Le vétéran, en costume de jardinier, veste ronde de coutil gris, large chapeau de paille, se reposait de la peine qu’il venait de prendre : assis sous la tonnelle qui déjà se garnissait des pousses vigoureuses du houblon et de la clématite, il essuyait la chaleur qui coulait de son front chauve ; ses traits hâlés avaient une rare expression de franchise et de bonté, empreints cependant d’un certain caractère martial, grâce à son épaisse moustache, aussi blanche que ses cheveux coupés en brosse.

Après avoir remis dans sa poche son petit mouchoir à carreaux bleus, le vétéran prit, sur une table placée sous la tonnelle, sa pipe de Kummer, la chargea, l’alluma, et, bien établi dans un vieux fauteuil tressé de jonc, il se mit a fumer en jouissant de la beauté du jour.

L’on n’entendait d’autre bruit que le sifflement de quelques merles, et, de temps à autre, un fredon de madame Barbançon, occupée à récolter une petite provision de persil et de pimprenelle pour la salade du souper.

Si le vétéran n’eût pas été doué par la nature de nerfs d’acier, la douce quiétude de son far niente eût été péniblement troublée par l’incessant refrain de sa ménagère ; celle-ci avait voué par un lointain ressouvenir de jeunesse (qui se rapportait au vélite tant regretté), une affection exclusive à une naïve romance des temps passés, intitulée : Pauvre Jacques.

Malheureusement, la ménagère travestissait de la façon la plus saugrenue les simples paroles de cet air d’une mélancolie charmante.

Ainsi, madame Barbançon chantonnait intrépidement les deux derniers vers de cette romance, de la façon que voici :


Mais à présent que je suis loin de toi,
Je MANGE de tout sur la terre*.


Ce qu’il y avait surtout d’horripilant dans ce cantilène, invariablement répété d’une voix aussi fausse que nasillarde, c’était l’expression plaintive, désolée, avec laquelle madame Barbançon, secouant mélancoliquement la tête, accentuait ce dernier vers :


Je MANGE de tout sur la terre.


Depuis tantôt dix ans, le commandant Bernard subissait héroïquement ce refrain.

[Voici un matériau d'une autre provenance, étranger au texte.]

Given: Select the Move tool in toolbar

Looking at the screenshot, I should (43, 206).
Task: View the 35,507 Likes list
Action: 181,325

Jamais le digne marin n’avait pris garde au sens grotesque que madame Barbançon donnait au dernier vers de la romance :

Par hasard, ce jour-là, le vétéran s’arrêta au sens de ces paroles, et il lui sembla que manger de tout sur la terre n’était pas une conséquence rigoureuse des regrets de l’absence ; aussi, après avoir une seconde fois prêté une oreille impartiale et attentive au refrain de sa ménagère, il s’écria en posant sa pipe sur la table :

— Ah ça ! quelle diable de farce nous chantez-vous là, madame Barbançon ?

Madame Barbançon se redressa et reprit aigrement :

— Je chante une charmante romance… intitulée Pauvre Jacques… Monsieur, chacun son goût… Libre à vous de la trouver farce… Ça n’est pourtant pas d’hier que vous m’entendez la chanter.

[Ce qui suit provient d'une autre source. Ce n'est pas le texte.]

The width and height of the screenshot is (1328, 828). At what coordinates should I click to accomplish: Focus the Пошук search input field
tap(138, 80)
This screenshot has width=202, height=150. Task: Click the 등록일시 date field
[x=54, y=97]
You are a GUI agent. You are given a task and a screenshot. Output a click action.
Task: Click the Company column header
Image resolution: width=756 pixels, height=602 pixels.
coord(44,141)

— Oh ! non, certes, ce n’est pas d’hier ! — reprit le commandant avec un soupir d’innocente récrimination.

— Je l’ai apprise, cette jolie romance, — dit la ménagère en poussant un profond soupir, — dans un temps… dans un temps… enfin suffit, — ajouta-t-elle en refoulant au plus profond de son cœur ses regrets toujours vivans pour le vélite. — Cette romance… je la chantais aussi à cette jeune dame masquée qui est venue pour accoucher secrètement, et qui…

— J’aime mieux la romance, — s’écria le vétéran menacé de cette éternelle redite, et interrompant madame Barbançon, — oui, je préfère la romance à l’histoire… c’est moins long ; mais que le diable m’emporte ! si je comprends davantage ce que cela signifie !…

Mais à présent que je suis loin de toi… je mange de tout sur la terre.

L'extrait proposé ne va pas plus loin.